В День пионерии полагалось катать новоявленных красногалстучников на самолете бесплатно. Мы в это свято верили, хотя ни один из школьников города похвастаться таким шикарным случаем не мог. Может, они скрывали этот полет? “Подписку” давали? Чёрт бы с ним. Нас посадили в автобус, который назывался “коробочка”. Единственные двери его открывались с помощью водителя: он дергал рычаг, и они распахивались. Лысого тоже взяли, он так жалко крутился рядом, делая вид, что ему на все начхать, но в тупых глазенапах его стояли озерца слез. Поехали.

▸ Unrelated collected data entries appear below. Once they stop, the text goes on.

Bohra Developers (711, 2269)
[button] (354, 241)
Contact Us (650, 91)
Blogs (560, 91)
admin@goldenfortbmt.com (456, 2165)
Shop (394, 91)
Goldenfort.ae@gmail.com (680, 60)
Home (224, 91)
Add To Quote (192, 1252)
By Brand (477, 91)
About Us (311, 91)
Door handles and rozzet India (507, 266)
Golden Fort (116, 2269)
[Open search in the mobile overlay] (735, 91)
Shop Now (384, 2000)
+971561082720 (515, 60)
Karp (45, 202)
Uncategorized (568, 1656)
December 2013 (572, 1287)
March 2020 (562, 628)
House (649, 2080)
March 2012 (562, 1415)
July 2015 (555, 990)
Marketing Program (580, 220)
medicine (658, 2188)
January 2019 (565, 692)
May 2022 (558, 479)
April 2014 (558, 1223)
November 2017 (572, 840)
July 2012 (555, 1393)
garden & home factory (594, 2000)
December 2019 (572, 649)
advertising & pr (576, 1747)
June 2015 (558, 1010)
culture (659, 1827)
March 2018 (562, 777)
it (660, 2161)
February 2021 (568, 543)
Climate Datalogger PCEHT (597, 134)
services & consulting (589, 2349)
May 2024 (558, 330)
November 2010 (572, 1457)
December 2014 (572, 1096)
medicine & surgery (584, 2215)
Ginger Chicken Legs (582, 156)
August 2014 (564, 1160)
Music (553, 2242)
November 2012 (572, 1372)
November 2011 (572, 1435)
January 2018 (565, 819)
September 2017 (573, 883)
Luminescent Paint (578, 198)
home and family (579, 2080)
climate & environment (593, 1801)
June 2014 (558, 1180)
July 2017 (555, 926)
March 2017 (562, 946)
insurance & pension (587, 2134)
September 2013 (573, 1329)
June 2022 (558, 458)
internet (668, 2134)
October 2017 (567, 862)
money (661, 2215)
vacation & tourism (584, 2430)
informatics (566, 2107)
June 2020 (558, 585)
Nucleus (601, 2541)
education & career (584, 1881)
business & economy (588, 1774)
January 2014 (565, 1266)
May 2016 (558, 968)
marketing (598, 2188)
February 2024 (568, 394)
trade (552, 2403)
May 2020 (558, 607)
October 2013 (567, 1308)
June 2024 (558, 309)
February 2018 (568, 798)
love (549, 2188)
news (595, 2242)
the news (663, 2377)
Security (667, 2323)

Было нас рыл двенадцать, включая Канизу Жаутиковну и физрука Алексеича, молодого парня в тренировочном костюме и китайских кедах. Он только что дембельнулся. Его видели поздним вечером в спортзале, где он целовался с англичанкой Еленой Эрастовной Видглиц.

Мы спешились и вошли в здание аэровокзала – приземистое, деревянное, пыльное, пустое, но с какой-то неуместной башенкой на крыше. За стойкой сидел облаченный в пропотевший аэрофлотовский мундир человек решительно иностранного вида – Роберт Эдгарович Велиас, кумир моей бабушки. “Вот это – настоящий мужчин”, – говаривала она, не озабочиваясь правилами русской грамматики. Мужчин, по ее мнению, не имел права на женское окончание. В этом была своя логика. Велиас приветствовал нас, щеголяя бесстрастной западной интонацией: “Уважаемые пионэры! В этот памятный для вас день аэрофлот СССР дарит вам полет на биплане Ан-2! Прошу проследовать к летательному аппарату!”.

Мы нерешительно сгрудились у выхода. Только Гулька Арапова подошла к большому зеркалу, всмотрелась в свое отражение и задумчиво произнесла: “Чё-то нос у меня какой-то красный…”.

Вадька Белоконь, ядовитейшая ехидина, тут же сострил: “Не стесняйся, Гуленька, носа своего. Он ведь с нашим знаменем цвета одного!”. И Гулька Арапова спокойно и очень по-женски сказала ему: “Дурак! И не лечишься”.

Нас выстроили в колонну по два в ряд и повели к аэроплану. Мишка Веденкин по дороге ругался сквозь зубы: “Тоже мне, летательный аппарат! Биплан, понимаете ли. “Кукурузник”! Тьфу!”.

В “кукурузнике” было страшно жарко и воняло блевотиной. Какая-то смурная тетка усадила нас на скамьи, которые простирались вдоль фюзеляжа, и раздала смуглые пакеты из оберточной бумаги. “Рыгать сюда!” – властно заявила она и смылась. Потом на борт по приставной лесенке взбежали пилоты. Один был пожилой, весь в продольных морщинах, а второй выглядел молодым, кудрявым, но будто мукой присыпанным. Пока они пробирались в кабину, Мишка Веденкин выкрикнул: “Алё? Вы летуны?”. Тот, что помоложе, обернулся и ответил: “Мы-то летуны. А вы – болтуны!”. И скрылся за дверцей пилотской кабины, которая, впрочем, вскоре открылась настежь.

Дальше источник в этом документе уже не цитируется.